As life passes before our eyes: Observing an ending.
- Dr. Jim Bohn
- Apr 7, 2018
- 2 min read
For decades I knew a man in his vigor, in his general toughness and manliness in the true sense of the word. I saw him do what needed to be done to make things right for his family, often succeeding, sometimes failing, but always persisting to do what was right. He was determined to fulfill his responsibilities. He understood duty, consequences, right and wrong, and he lived it out. Life was a very straightforward proposition for this man.

His daily work included a blue collar trade which he loved. He could fix just about anything, cursed occasionally and sometimes lost his temper. But he knew who he was and he stayed the course of life: Raise a family, pay the bills, keep one's word, be faithful to his wife, be a good neighbor, volunteer and know how to have a good time.

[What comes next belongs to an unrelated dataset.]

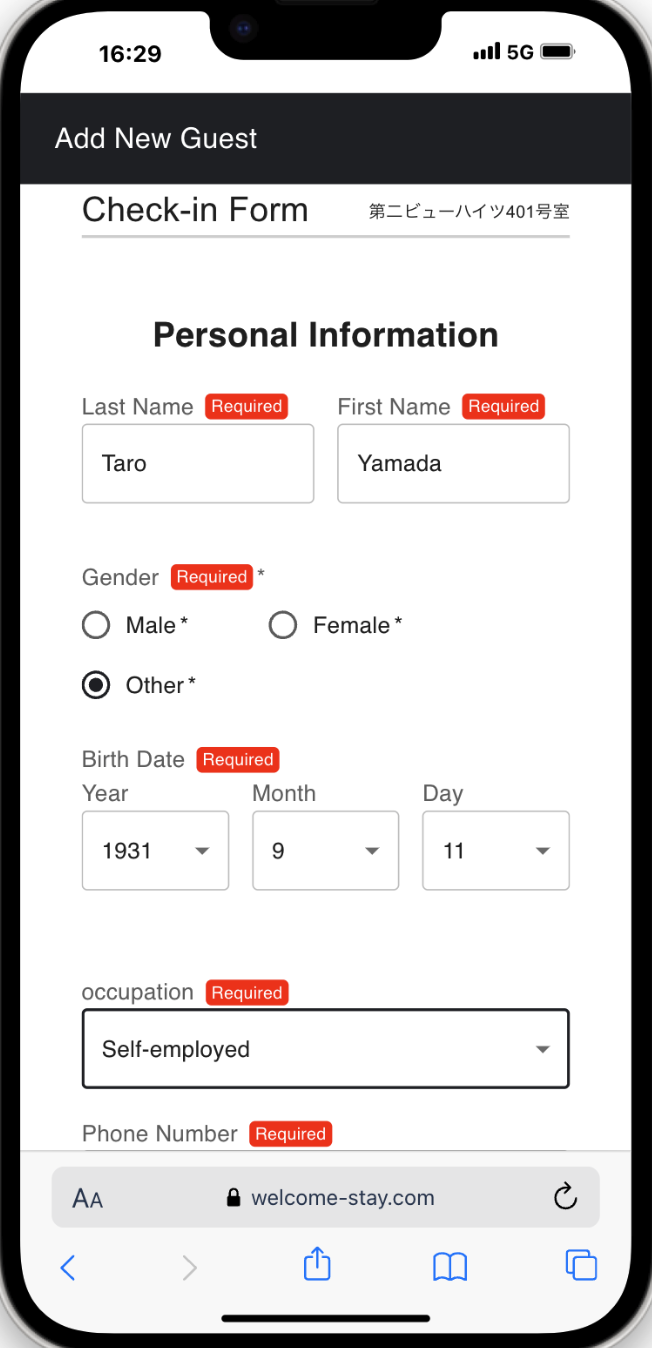The height and width of the screenshot is (1348, 652).
Task: Tap the Add New Guest header
Action: (x=156, y=138)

This man is now nearing 90. What I have seen up close and personal as he prepares to leave this time and space is someone using every fiber of his being to stay independent, to retain his dignity and to remain a person, but he is slowly losing the fight.
His sense of self-determination has not left him. He still wants to do 'something', yet he is also aware that things are not as they ought to be, and in his lucid moments, he weeps for what can no longer be. He walks down dark hallways of memories searching for something that never existed.

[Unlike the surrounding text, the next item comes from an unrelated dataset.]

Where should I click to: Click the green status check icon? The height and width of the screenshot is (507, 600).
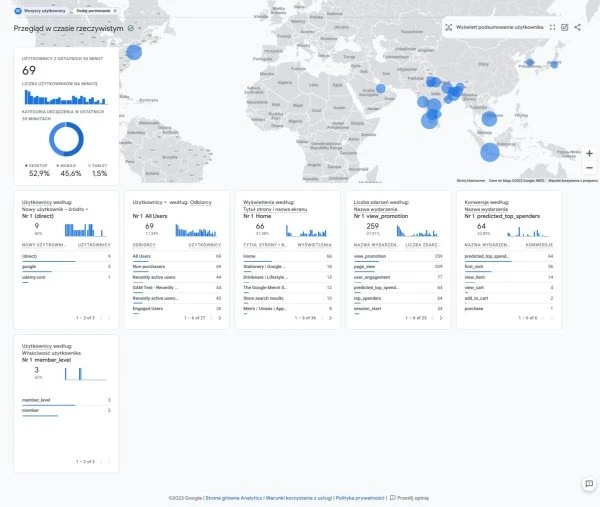[131, 28]
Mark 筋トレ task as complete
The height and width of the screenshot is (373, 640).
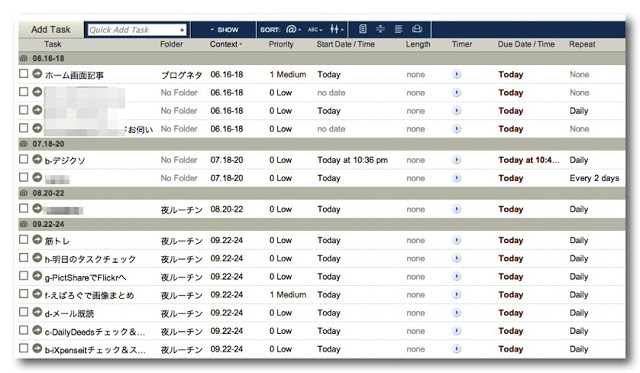pyautogui.click(x=24, y=240)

The scientist in me observes the progressive degradation and wonders what is causing the destruction of this human being. The family member in me senses loss and frustration that I am not able to help this man, for he is fighting a battle against an undefeated enemy until a great Day in the future when Death shall be swallowed up in Victory. As a human being, it is obvious that one day I too shall walk this road. It is sobering.
Short of an accident or terrible, chronic disease, we shall all pass this way, perhaps not with dementia, but most surely with a life-ending illness. We cannot see it when we are children. We ignore it in our teens. We are too busy to face it in our 20's and 30's, but when 40 hits we start to 'see' it. In our 50's things change and the horizon becomes clearer. At 60 we see very clearly the truth that this life is limited.
One thing I have become convinced of now that I am experiencing this man's decline: How we treat others during our times of good health has a deep impact on how we will be treated in our old age. It is a cautionary tale. Can we learn from it or will we live as if we were immortal? We are not.